How do I convert a string in UTF-16 to UTF-8 in C++

Question

Consider:

STDMETHODIMP CFileSystemAPI::setRRConfig( BSTR config_str, VARIANT* ret )
{
mReportReaderFactory.reset( new sbis::report_reader::ReportReaderFactory() );

USES_CONVERSION;
std::string configuration_str = W2A( config_str );

But in config_str I get a string in UTF-16. How can I convert it to UTF-8 in this piece of code?

Arty · Accepted Answer · 2021-01-06 19:26:54Z

I implemented two variants of conversion between UTF-8<->UTF-16<->UTF-32, first variant fully implements all conversions from scratch, second uses standard std::codecvt and std::wstring_convert (these two classes are deprecated starting from C++17, but still exist, also guaranteed to exist in C++11/C++14).

If you don't like my code then you may use almost-single-header C++ library utfcpp, which should be very well tested by many customers.

To convert UTF-8 to UTF-16 just call Utf32To16(Utf8To32(str)) and to convert UTF-16 to UTF-8 call Utf32To8(Utf16To32(str)). Or you may just use my handy helper function UtfConv<std::wstring>(std::string("abc")) for UTF-8 to UTF-16 or UtfConv<std::string>(std::wstring(L"abc")) for UTF-16 to UTF-8, UtfConv actually can convert from any to any Utf-encoded string. See examples of these and other usages inside Test(cs) macro.

Both variants are C++11 compliant. Also they compile in CLang/GCC/MSVC compilers (see "Try it online!" links down below) and tested to work in Windows/Linux OSes.

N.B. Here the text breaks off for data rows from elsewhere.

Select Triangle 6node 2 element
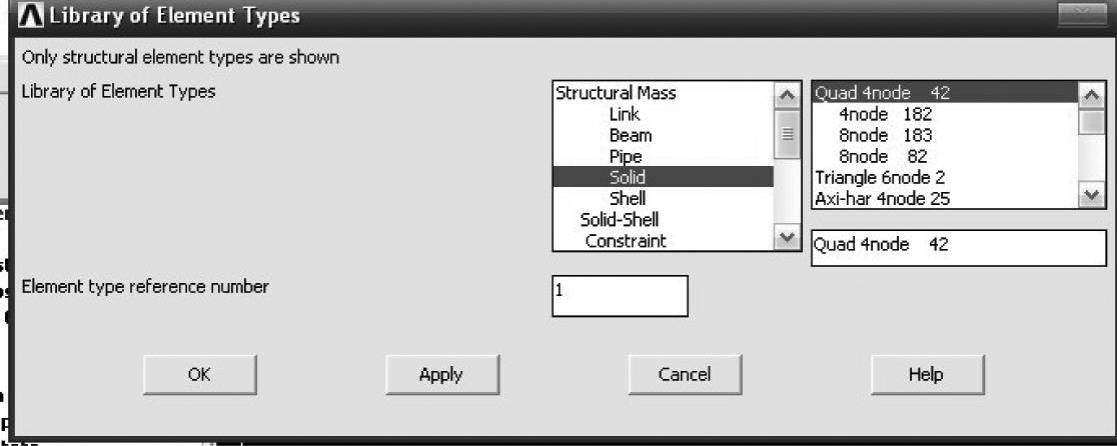1117x446 pixels. click(880, 177)
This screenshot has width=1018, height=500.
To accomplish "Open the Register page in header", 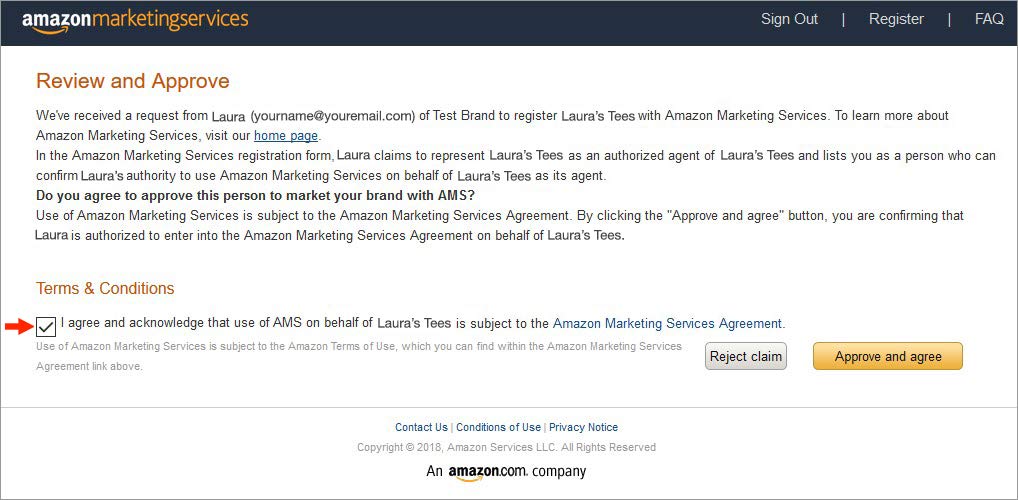I will coord(896,20).
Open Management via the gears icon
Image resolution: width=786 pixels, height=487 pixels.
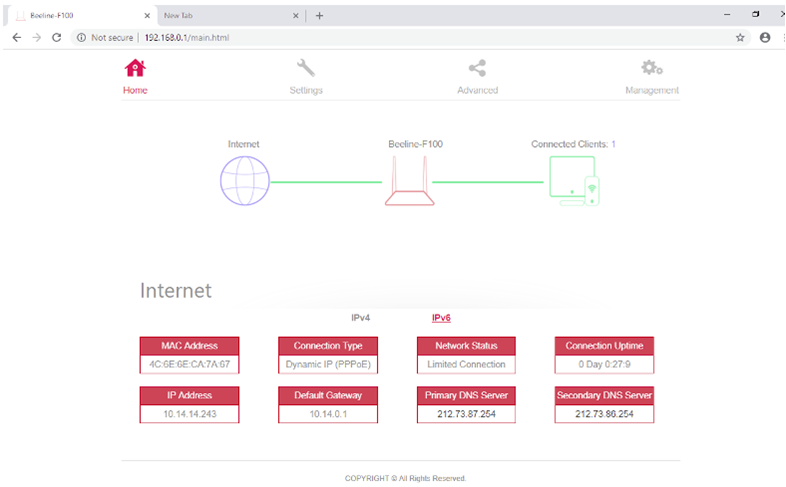click(651, 68)
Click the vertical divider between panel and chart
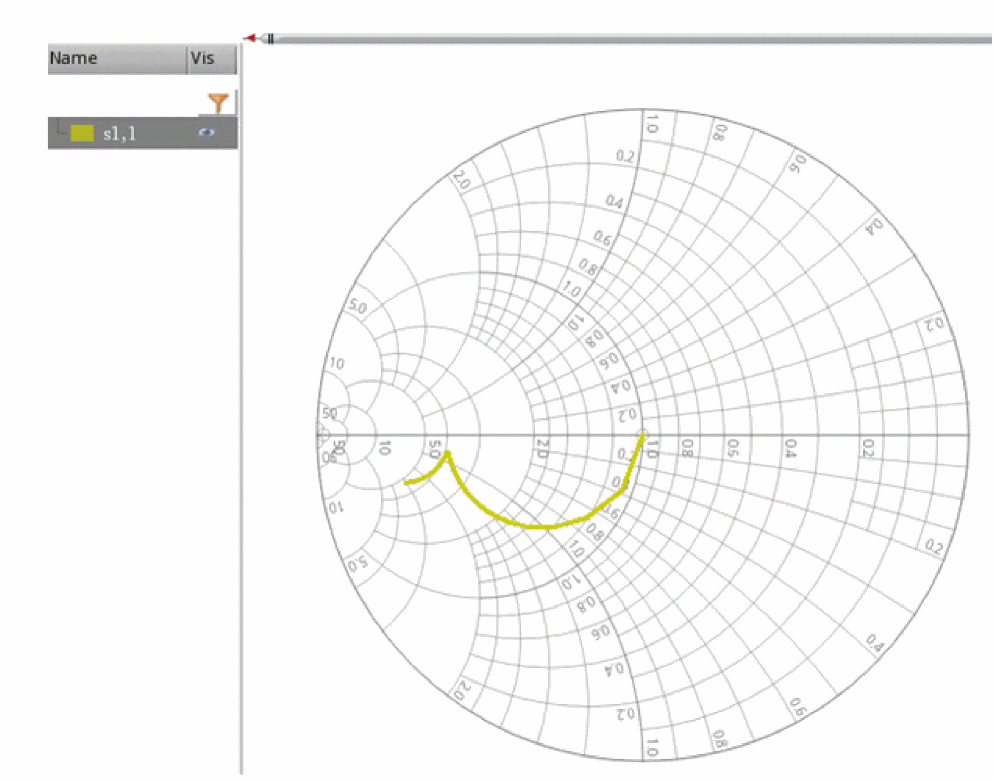 point(241,400)
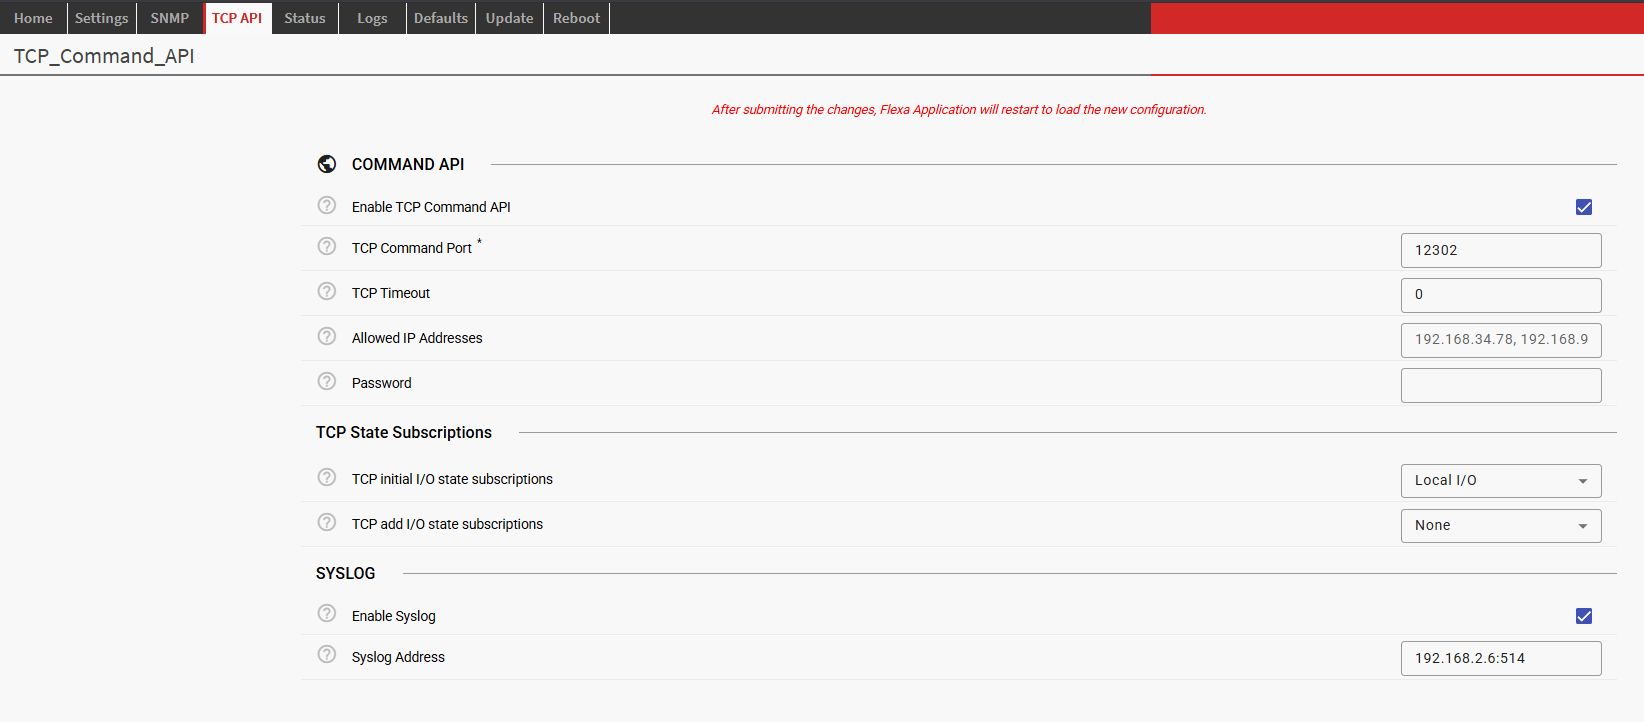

You have to save both of my code snippets in file with UTF-8 encoding and provide options -finput-charset=UTF-8 -fexec-charset=UTF-8 to CLang/GCC, and options /utf-8 to MSVC. This utf-8 saving and options are needed only if you put literal strings with non-ascii characters, like I did in my code for testing only purposes. To use functions themselves you don't need this utf-8 saving and options.

Inclusions of <windows.h> and <clocale> and <iostream>, also call to SetConsoleOutputCP(65001) and std::setlocale(LC_ALL, "en_US.UTF-8") are needed only for testing purposes to setup and output correctly to UTF-8 console. These things are not needed for conversion functions.

Part of code is not very necessary, I mean UtfHelper-related structure and functions, they are just helper functions for conversion, mainly created to handle in cross-platform way std::wstring, because wchar_t is usually 32-bit on Linux and 16-bit on Windows. Only low-level functions Utf8To32, Utf32To8, Utf16To32, Utf32To16 are the only things that are really needed for conversion.

Variant 1 was created out of Wikipedia description of UTF-8 and UTF-16 encodings.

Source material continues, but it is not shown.